Andrew Singer in Open Letters Monthly:
Much has been written about Derek Walcott’s epic book-length poem, Omeros, since its publication in 1990 — deservedly so — but little has been attempted of direct poetic analysis. Poetry, especially formal verse, spans a territory that borders music on one side and meaning on the other. A masterful poet unfolding verse is keenly attuned to both, exploring and playing on their interrelation in continually surprising ways. Recognizing this interplay between sound and sense is one of the great refined pleasures of reading an accomplished poem. Suffusing every part of Omeros, regardless of action or complexity, philosophical meaning or depth of thought, is its music. To get at this most directly, let us examine a section where nothing special happens, where no particularly overarching complexity of meaning will distract.

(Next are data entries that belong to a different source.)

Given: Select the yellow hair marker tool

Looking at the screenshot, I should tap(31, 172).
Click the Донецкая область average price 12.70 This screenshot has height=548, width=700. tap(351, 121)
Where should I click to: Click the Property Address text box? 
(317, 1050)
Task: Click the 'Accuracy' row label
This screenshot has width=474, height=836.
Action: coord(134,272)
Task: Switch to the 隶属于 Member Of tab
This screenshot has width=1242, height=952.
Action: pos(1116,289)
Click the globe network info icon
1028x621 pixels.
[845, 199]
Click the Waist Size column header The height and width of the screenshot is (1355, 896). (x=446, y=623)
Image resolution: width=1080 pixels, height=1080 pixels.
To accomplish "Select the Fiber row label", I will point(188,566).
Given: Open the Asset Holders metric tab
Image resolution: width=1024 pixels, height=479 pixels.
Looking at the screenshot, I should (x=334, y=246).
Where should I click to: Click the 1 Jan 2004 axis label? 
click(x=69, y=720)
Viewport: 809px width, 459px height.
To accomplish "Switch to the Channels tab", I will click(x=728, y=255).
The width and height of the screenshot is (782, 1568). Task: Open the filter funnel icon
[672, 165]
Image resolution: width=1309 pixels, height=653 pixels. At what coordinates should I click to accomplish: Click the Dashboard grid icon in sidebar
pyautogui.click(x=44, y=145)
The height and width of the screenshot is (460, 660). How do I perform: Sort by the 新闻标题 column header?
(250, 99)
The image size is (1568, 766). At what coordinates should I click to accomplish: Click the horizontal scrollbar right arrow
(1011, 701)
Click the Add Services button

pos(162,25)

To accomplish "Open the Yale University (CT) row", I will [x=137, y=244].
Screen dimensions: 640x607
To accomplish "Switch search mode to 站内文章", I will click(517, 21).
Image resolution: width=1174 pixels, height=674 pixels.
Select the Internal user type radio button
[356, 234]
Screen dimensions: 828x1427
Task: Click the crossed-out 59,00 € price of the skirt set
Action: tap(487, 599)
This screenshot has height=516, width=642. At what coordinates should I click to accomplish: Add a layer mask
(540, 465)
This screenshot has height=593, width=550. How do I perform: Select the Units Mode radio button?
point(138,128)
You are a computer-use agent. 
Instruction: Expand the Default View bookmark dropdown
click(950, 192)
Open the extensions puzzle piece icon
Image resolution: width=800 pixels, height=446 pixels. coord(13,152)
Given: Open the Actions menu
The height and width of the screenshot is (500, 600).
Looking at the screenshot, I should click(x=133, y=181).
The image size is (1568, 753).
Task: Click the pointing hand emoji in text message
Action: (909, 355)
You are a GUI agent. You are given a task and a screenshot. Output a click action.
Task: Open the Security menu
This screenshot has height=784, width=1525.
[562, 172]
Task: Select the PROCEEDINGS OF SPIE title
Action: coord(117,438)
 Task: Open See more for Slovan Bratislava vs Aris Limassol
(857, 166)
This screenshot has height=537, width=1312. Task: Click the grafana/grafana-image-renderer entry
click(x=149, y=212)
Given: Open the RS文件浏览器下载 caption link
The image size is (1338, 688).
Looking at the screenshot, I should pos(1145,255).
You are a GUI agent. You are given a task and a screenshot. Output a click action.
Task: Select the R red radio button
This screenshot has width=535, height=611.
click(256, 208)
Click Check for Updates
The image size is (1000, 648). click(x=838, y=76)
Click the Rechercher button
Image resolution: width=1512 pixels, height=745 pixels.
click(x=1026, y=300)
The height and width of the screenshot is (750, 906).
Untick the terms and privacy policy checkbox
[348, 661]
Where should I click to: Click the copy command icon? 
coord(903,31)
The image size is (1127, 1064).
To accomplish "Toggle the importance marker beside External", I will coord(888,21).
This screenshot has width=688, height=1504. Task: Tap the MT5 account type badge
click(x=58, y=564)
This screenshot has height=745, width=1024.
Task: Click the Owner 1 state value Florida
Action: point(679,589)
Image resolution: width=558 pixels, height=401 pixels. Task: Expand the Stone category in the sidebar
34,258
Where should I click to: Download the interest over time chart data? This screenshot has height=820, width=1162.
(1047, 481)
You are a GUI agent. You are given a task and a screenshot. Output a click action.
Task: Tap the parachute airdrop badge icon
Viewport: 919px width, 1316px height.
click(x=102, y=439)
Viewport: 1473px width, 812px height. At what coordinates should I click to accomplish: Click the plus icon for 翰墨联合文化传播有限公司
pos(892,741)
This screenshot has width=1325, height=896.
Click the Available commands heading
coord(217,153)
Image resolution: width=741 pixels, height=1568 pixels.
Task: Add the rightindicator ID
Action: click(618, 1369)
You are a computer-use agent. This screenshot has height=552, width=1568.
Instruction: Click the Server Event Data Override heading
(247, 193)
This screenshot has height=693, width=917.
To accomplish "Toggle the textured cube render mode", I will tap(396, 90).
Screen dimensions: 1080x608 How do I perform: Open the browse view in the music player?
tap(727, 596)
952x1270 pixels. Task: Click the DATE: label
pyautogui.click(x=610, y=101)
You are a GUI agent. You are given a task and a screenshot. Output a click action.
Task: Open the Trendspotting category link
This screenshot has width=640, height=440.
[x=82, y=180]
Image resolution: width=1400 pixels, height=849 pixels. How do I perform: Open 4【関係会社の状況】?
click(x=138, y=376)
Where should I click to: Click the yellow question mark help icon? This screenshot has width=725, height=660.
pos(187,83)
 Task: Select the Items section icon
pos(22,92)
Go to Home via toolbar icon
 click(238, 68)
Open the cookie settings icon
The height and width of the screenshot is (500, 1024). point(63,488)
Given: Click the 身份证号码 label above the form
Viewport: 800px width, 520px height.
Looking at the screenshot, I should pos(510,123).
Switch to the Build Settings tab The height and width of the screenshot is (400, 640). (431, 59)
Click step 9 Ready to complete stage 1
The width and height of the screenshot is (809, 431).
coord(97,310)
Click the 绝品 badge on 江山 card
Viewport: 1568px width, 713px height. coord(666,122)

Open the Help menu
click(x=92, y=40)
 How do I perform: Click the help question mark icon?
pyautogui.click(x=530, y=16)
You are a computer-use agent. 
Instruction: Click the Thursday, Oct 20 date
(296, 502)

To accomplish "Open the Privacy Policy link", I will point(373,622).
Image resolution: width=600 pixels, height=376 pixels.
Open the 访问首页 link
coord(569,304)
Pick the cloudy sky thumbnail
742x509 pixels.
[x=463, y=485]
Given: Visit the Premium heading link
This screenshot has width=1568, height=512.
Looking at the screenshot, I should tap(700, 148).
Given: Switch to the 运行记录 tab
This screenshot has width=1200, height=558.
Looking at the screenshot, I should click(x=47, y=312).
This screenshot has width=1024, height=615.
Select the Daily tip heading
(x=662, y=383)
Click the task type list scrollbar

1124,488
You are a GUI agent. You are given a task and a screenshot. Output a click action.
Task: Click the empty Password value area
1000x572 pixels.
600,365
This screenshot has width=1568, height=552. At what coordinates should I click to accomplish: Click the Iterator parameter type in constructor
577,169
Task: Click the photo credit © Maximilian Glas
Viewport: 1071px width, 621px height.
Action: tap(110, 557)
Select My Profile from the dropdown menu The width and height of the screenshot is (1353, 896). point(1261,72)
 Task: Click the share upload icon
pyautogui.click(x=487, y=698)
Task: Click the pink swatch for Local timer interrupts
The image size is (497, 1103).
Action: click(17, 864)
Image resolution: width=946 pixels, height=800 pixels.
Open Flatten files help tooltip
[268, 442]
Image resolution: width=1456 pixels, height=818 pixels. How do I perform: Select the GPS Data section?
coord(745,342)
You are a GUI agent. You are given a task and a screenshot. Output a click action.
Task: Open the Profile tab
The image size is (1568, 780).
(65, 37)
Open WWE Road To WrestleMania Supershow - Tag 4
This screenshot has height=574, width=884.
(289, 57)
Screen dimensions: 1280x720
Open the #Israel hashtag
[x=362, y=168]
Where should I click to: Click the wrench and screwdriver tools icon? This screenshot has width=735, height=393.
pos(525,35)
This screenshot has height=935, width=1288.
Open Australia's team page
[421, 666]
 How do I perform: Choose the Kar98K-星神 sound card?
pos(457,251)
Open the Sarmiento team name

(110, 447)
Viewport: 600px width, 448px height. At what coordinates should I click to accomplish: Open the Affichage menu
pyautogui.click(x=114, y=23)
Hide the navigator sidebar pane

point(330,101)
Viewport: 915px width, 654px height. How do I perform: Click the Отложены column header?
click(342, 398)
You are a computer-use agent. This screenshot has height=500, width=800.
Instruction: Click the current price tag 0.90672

Omeros is presented in seven Books, totaling 64 chapters, of three sections each. All but Chapter XXXIII, section 3, are written in hexameters, echoing Homer’s Odyssey, albeit playing with the meter freely. The lines are further grouped in triplet stanzas, acknowledging Dante, albeit without adhering to Dante’s rhyme scheme. Omeros is fully rhymed, although, like the meter, its rhyme scheme is fluid and proceeds from the music, with deeply refined effect. Every line in Omeros has a rhyme somewhere nearby.